See the Releases page for the downloadable release.

Using the data release

Release format

The corpus is released as a gzipped TSV file which is produced by the pipeline included in this repository.

Release notes

Repeated entities

In current releases, any entity that is associated with multiple named entity types (PER, LOC, ORG) in the Wikidata type hierarchy will appear multiple times in the output, once with each type. This affects less than 3% of the entities in the data.

If you want a unique set of entities, you should deduplicate the data using the wikidata_id field.

If you only want to use entities that are associated with a single named entity type, you should remove any wikidata_id that appears in multiple rows.

Using the code

First, install the following non-Python dependencies:

  • MongoDB
  • xsv
  • ICU support for your computer (e.g. libicu-dev)

Next, install ParaNames and its Python dependencies by running pip install -e ..

It is recommended that you use a Conda environment for package management.

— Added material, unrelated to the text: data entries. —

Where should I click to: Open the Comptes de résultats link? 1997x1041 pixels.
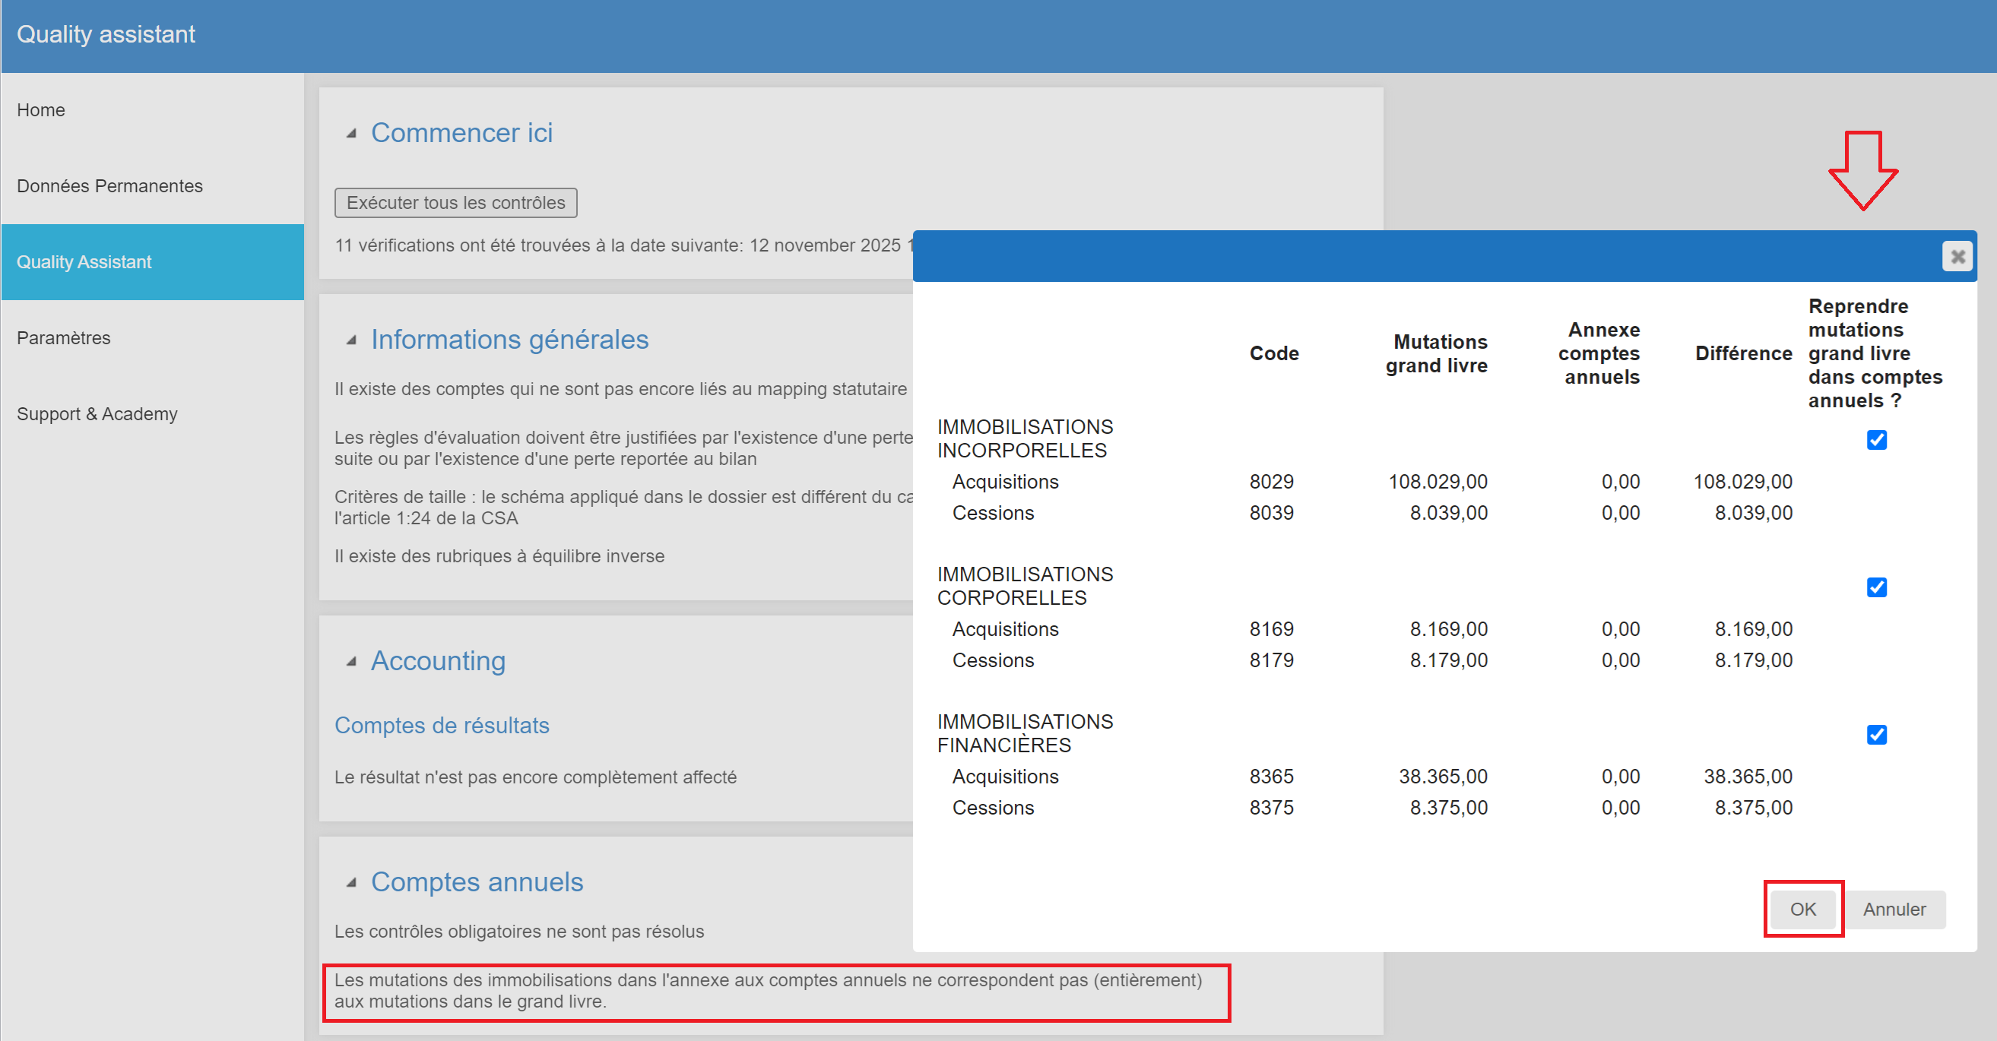tap(441, 726)
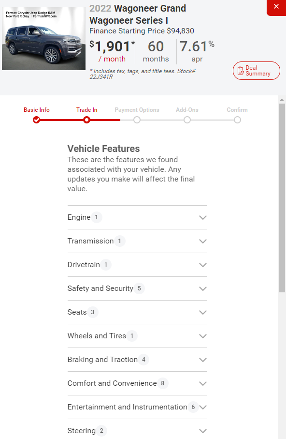Screen dimensions: 286x439
Task: Jump to the Payment Options step circle
Action: (137, 120)
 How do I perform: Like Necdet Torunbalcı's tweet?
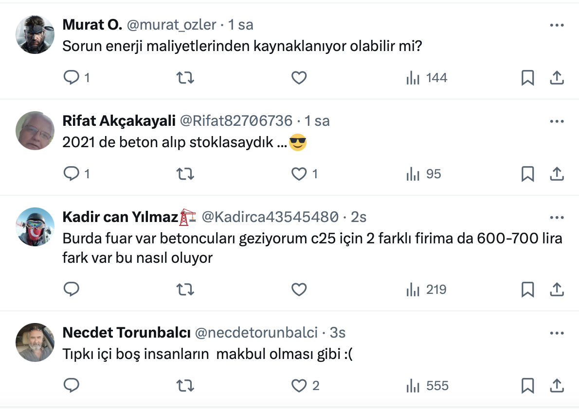[x=299, y=386]
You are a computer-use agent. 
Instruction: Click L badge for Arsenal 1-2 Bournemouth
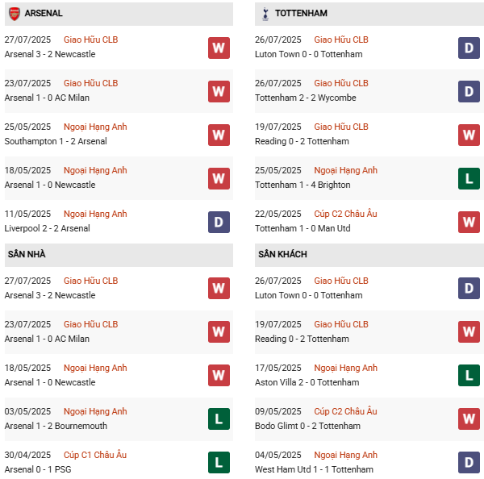(219, 419)
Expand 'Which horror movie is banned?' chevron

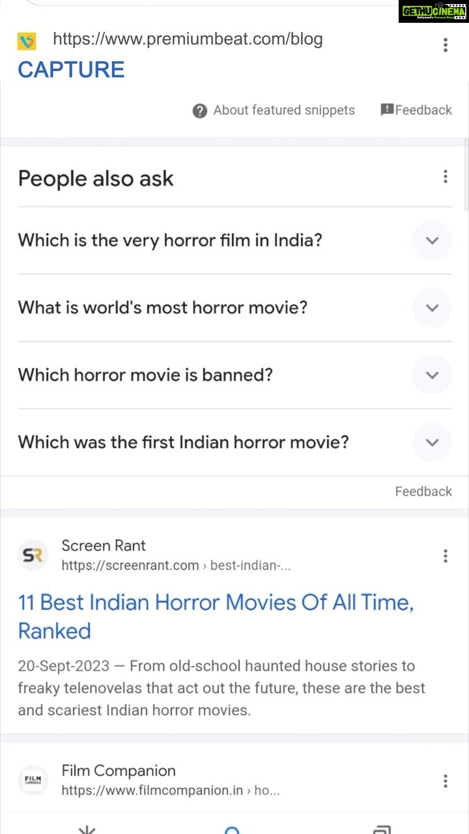(x=432, y=375)
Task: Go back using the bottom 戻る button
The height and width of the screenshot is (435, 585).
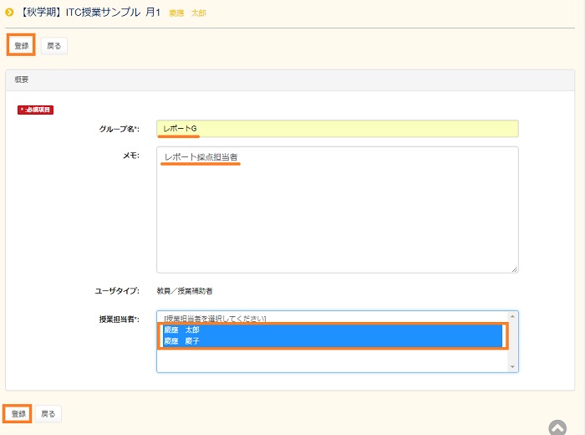Action: coord(48,413)
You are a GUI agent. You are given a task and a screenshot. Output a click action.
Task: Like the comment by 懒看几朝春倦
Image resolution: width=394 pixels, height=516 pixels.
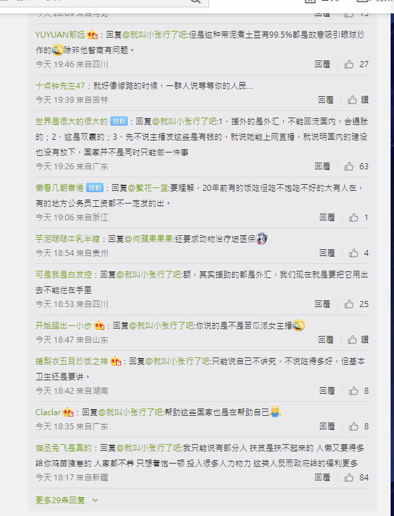click(354, 217)
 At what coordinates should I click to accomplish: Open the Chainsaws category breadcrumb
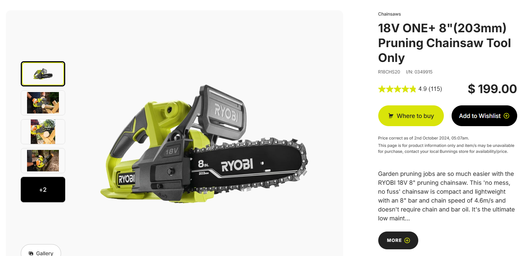(x=389, y=14)
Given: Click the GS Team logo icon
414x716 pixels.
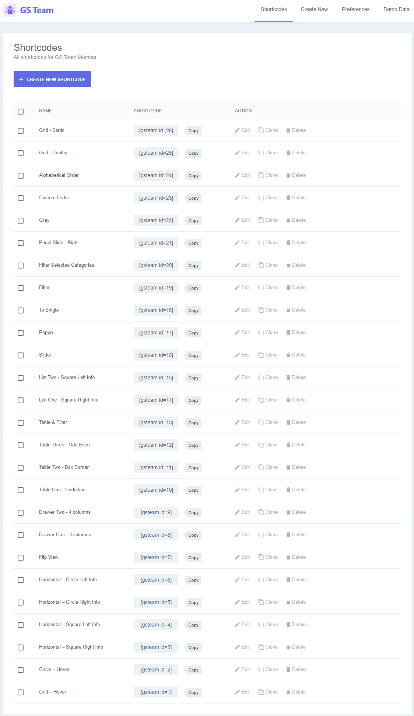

Creating the ParaNames corpus

To create a corpus following our approach, follow the steps below:

  1. Download the latest Wikidata dump from the Wikimedia page and extract it. Note that this may take up several TB of disk space.
  2. Use recipes/paranames_pipeline.sh which ingests the Wikidata JSON to MongoDB and then dumps and postprocesses it to our final TSV resource.

The call to recipes/paranames_pipeline.sh works as follows:

recipes/paranames_pipeline.sh <path_to_extracted_json_dump> <output_folder> <n_workers>

Set the number of workers based on the number of CPUs your machine has. By default, only 1 CPU is used.

The output folder will contain one subfolder per language, inside of which paranames_<language_code>.tsv can be found. The entire resource is located in <output_folder>/combined/paranames.tsv.

Notes

ParaNames offers several options for customization:

  • If your MongoDB instance uses a non-standard port, you should change the value of mongodb_port accordingly inside paranames_pipeline.sh.

  • Setting should_collapse_languages=yes will cause Wikimedia language codes to be "collapsed" to the top-level Wikimedia language code, i.e. kk-cyrl will be converted to kk, en-ca to en etc.

  • Setting should_keep_intermediate_files=yes will cause intermediate files to be deleted. This includes the raw per-type TSV dumps ({PER,LOC,ORG}.tsv) from MongoDB, as well as outputs of postprocess.py.

  • Within recipes/dump.sh, it is also possible to define languages to be excluded and whether entity types should be disambiguated. By default, no languages are excluded and no disambiguation is done.

  • After the pipeline completes, <output_folder> will contain one folder per language, inside of which is a TSV file containing the subset of names in that language. Combined TSVs with names in all languages are available in the combined folder.